Ilustrasi: Si Doel
Orang Tionghoa sudah lama sekali berada di Jakarta. Pada waktu Belanda pertama kali menginjakkan kaki di bumi Jayakarta di sana sudah ada pemukiman Tionghoa di muara sungai Ciliwung. Ini menunjukkan bahwa hubungan yang sangat baik antara etnik yang di kemudian hari dikenal sebagai etnik Betawi dengan etnik Tionghoa sudah berlangsung sangat lama, jauh sebelum datangnya bangsa-bangsa Barat ke Nusantara.
Orang-orang Tionghoa yang datang ke Jawa umumnya berasal dari propinsi Hokkian bagian selatan (Ban-lam). Yang dimaksud dengan Hokkian selatan ialah wilayah sekitar Ciangciu (Zhangzhou), Emui (Xiamen) dan Coanciu (Quanzhou)
Maka dari itu secara umum pengaruh Tionghoa yang masuk ke dalam budaya Betawi adalah budaya Hokkian selatan, bukan dari bagian lain negeri Cina. Bahwasanya budaya Hokkian selatanlah yang sangat besar pengaruhnya tampak dari istilah-istilah Hokkian selatan yang sampai sekarang masih dikenal di kalangan Tionghoa peranakan dan sebagian telah masuk ke dalam kosa kata bahasa Betawi.
Menurut Raden Aryo Sastrodarmo, seorang pelancong Surakarta di Batavia pada tahun 1865, dalam Kawontenan ing Nagari Betawi, seperti dikutib Ridwan Saidi dalam Profil Orang Betawi: Asal Muasal, Kebudayaan dan Adat Istiadatnya, adat-istiadat Betawi mirip adat-istiadat Tionghoa. Cara orang Betawi memperkenalkan diri juga seperti orang Tionghoa. Cara mereka duduk dan bercakap-cakap juga sama dengan Tionghoa yaitu duduk di kursi, dan jika makan memakai meja, tida bersila di atas tikar yang terhampar di tanah. Orang Betawi juga belajar silat dari orang Tionghoa. Orang Betawi tida punya rasa takut (alias pede?) disebabkan pengaruh orang Tionghoa.

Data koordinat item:
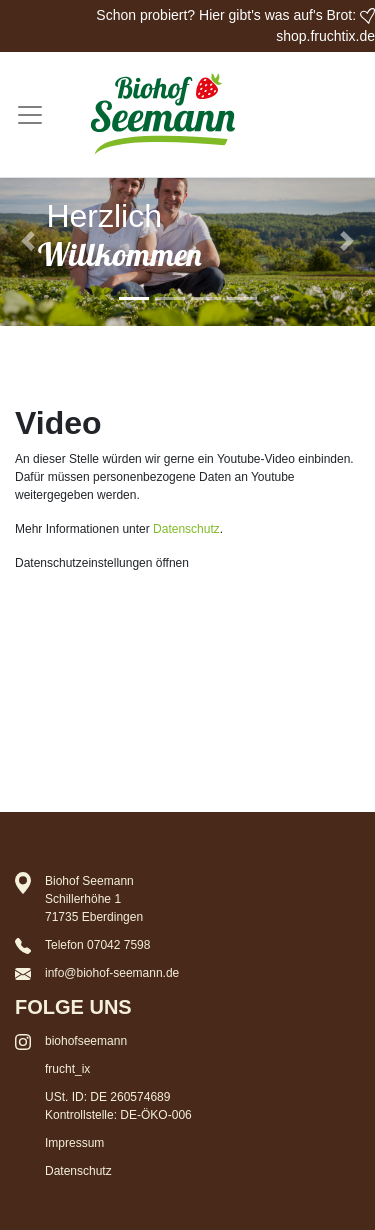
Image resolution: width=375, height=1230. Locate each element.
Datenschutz (186, 529)
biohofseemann (86, 1041)
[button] (28, 241)
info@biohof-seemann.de (112, 973)
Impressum (74, 1143)
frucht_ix (67, 1069)
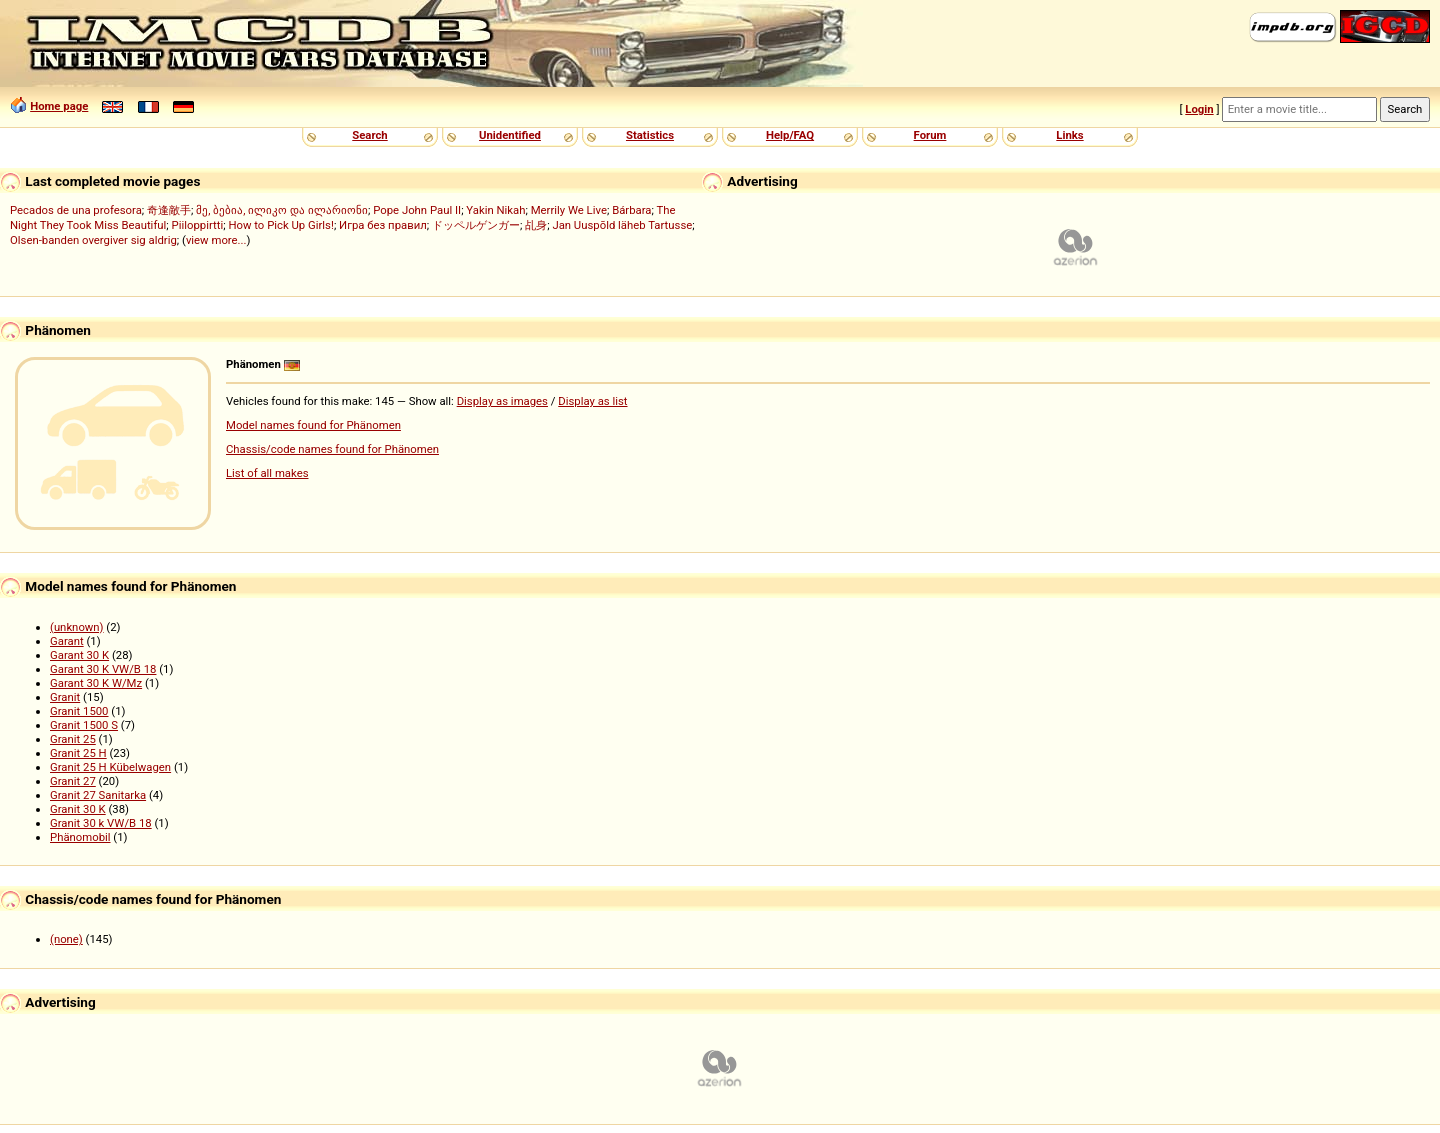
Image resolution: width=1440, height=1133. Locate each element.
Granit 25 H (78, 753)
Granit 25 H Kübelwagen (110, 767)
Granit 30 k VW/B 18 (101, 823)
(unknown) (77, 627)
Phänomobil (80, 837)
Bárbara (631, 210)
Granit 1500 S (84, 725)
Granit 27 (73, 781)
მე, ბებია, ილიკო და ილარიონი (282, 210)
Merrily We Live (569, 210)
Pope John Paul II (417, 210)
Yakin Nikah (495, 210)
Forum (930, 135)
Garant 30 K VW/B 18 (103, 669)
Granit (65, 697)
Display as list (592, 401)
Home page (59, 106)
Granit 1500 (79, 711)
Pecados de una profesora (76, 210)
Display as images (502, 401)
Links (1069, 135)
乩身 (536, 225)
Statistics (650, 135)
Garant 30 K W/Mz (96, 683)
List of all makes (267, 473)
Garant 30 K (79, 655)
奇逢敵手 (169, 210)
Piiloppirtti (198, 225)
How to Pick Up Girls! (280, 225)
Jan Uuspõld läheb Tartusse (622, 225)
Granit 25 (73, 739)
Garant (67, 641)
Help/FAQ (790, 135)
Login (1199, 109)
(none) (66, 939)
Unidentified (510, 135)
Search (369, 135)
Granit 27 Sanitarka (98, 795)
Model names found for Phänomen (313, 425)
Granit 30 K (78, 809)
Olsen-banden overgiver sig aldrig (93, 240)
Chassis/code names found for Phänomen (332, 449)
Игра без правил (383, 225)
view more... (216, 240)
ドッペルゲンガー (476, 225)
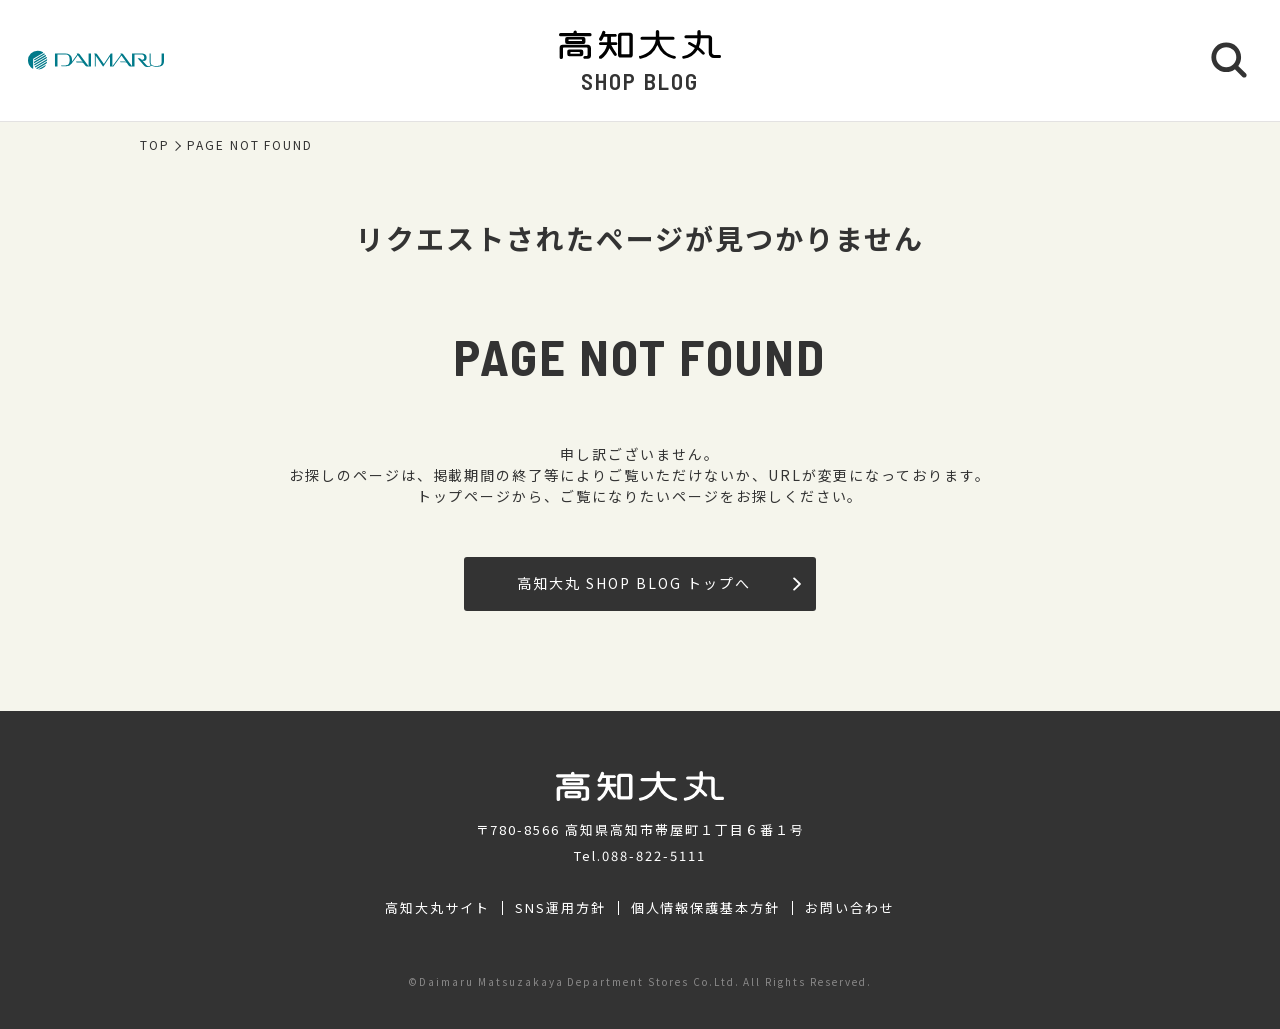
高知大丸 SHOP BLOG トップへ (658, 583)
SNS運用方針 (560, 908)
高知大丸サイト (437, 908)
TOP (155, 145)
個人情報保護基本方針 (706, 908)
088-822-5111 (654, 855)
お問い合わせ (850, 908)
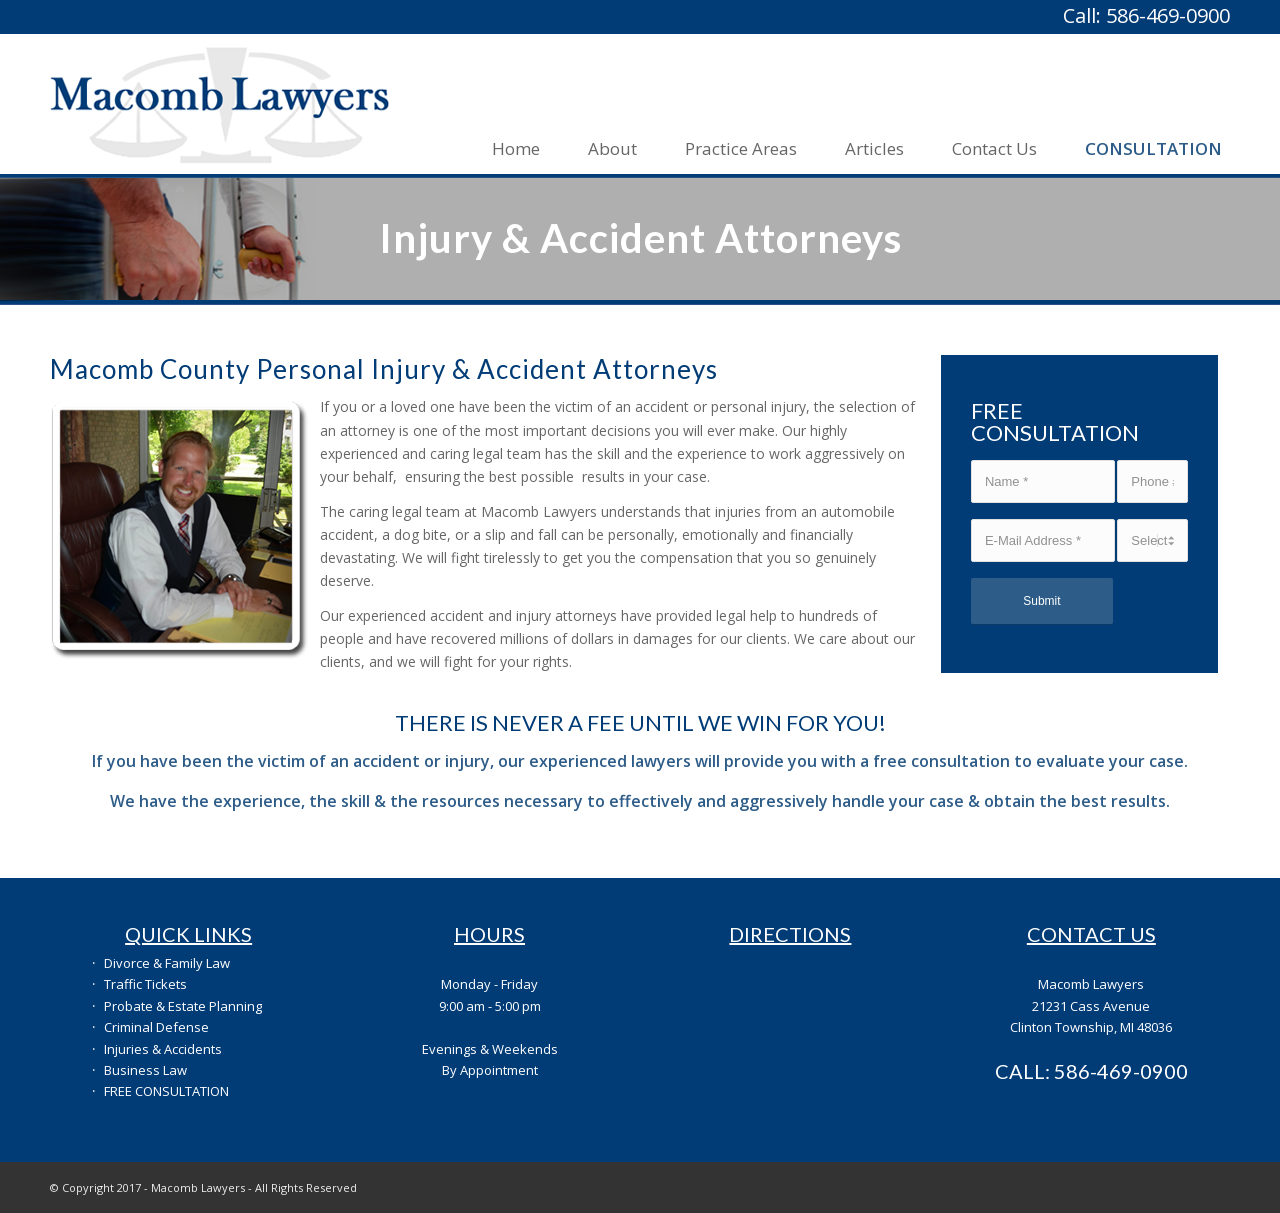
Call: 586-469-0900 (1146, 15)
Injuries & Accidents (163, 1049)
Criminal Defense (156, 1027)
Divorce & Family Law (167, 963)
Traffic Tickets (145, 984)
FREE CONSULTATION (166, 1091)
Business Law (145, 1070)
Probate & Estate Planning (183, 1006)
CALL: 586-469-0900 (1091, 1071)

SELESAIKAN TUGAS BERIKUT:
a. Tentukan apakah setiap pernyataan berikut sesuai dengan teks tentang pengaruh Tionghoa dalam budaya Betawi. Jawab ya atau tidak, lalu kutip kata-kata teks yang menentukan jawaban itu. (i) Orang Tionghoa yang datang ke Jawa umumnya berasal dari Hokkian bagian selatan. (ii) Pemukiman Tionghoa di muara sungai Ciliwung baru muncul setelah Belanda tiba. (iii) Menurut Raden Aryo Sastrodarmo, orang Betawi makan sambil bersila di atas tikar.
b. Menurut teks tentang pengaruh Tionghoa dalam budaya Betawi, mengapa pengaruh Tionghoa dalam budaya Betawi umumnya berasal dari budaya Hokkian selatan dan bukan dari bagian lain negeri Cina?
c. Teruskan teks tentang pengaruh Tionghoa dalam budaya Betawi, dimulai setelah kalimat terakhirnya.

KUNCI JAWABAN:
a.
(i) Ya: "Orang-orang Tionghoa yang datang ke Jawa umumnya berasal dari propinsi Hokkian bagian selatan (Ban-lam)."
(ii) Tidak: "Pada waktu Belanda pertama kali menginjakkan kaki di bumi Jayakarta di sana sudah ada pemukiman Tionghoa di muara sungai Ciliwung."
(iii) Tidak: "jika makan memakai meja, tida bersila di atas tikar yang terhampar di tanah."

b. Orang-orang Tionghoa yang datang ke Jawa umumnya berasal dari Hokkian bagian selatan, yaitu wilayah sekitar Ciangciu, Emui, dan Coanciu. Oleh karena itu, budaya yang masuk ke dalam budaya Betawi pun adalah budaya Hokkian selatan.

c.
Kalau di wilayah budaya Jawa, misalnya, etnik Tionghoa peranakan sangat dipengaruhi budaya Jawa sehingga sejak dahulu tida sedikit di antara mereka yang boleh dibilang pakar dalam kebudayaan Jawa: gamelan Jawa, tari Jawa, wayang wong, dan lain-lain, maka menurut pengamatan saya di Jakarta ini interaksi budaya—dalam arti saling mempengaruhi—antara kedua belah pihak sangat kuat. Di satu pihak etnik Tionghoa, khususnya peranakan, sangat dipengaruhi budaya Betawi, di lain pihak etnik Betawi juga sangat dipengaruhi budaya Tionghoa. Begitu dekatnya hubungan budaya antara kedua etnik ini, sehingga seorang sobat saya dari etnik Betawi berseloroh, "Betawi ame Cine ubungannye kaye gigi ame bibir aje."
Di bawah ini ada banyak istilah yang berasal dari bahasa Tionghoa. Istilah-istilah dalam dialek Hokkian selatan itu saya letakkan di dalam kurung dan ditulis sesuai lafal aslinya menurut kamus.
Bahasa Betawi adalah bahasa yang sangat terbuka. Dalam bahasa Betawi sangat banyak kita temukan kata-kata pinjaman (loanwords) dari bahasa Tionghoa, utamanya dialek Hokkian selatan (Ban-lam gi). Kata-kata dalam bahasa Betawi yang berasal dari dialek Hokkian selatan antara lain adalah: kata ganti diri gua (goa) 'saya', dan lu (lu) 'kamu', kata bilangan sederhana: gotun (gou-tun), ' lima perak (rupiah)', captun (cap-tun) 'sepuluh rupiah', cepeh (cit-peh), 'seratus', gopeh (gou-peh) 'lima ratus', ceceng (cit-cheng), 'seribu (rupiah),' goceng (gou-cheng), lima ribu', ceban (cit-ban) 'sepuluh ribu', cetiau (cit-tiau) 'sejuta', liangsim (liang-sim), 'hati nurani' atau 'isi perut', cabo (ca-bou) 'wanita pekerja seks', sue (soe), 'sial atau naas', sue'an 'sialan', dan masih banyak lagi.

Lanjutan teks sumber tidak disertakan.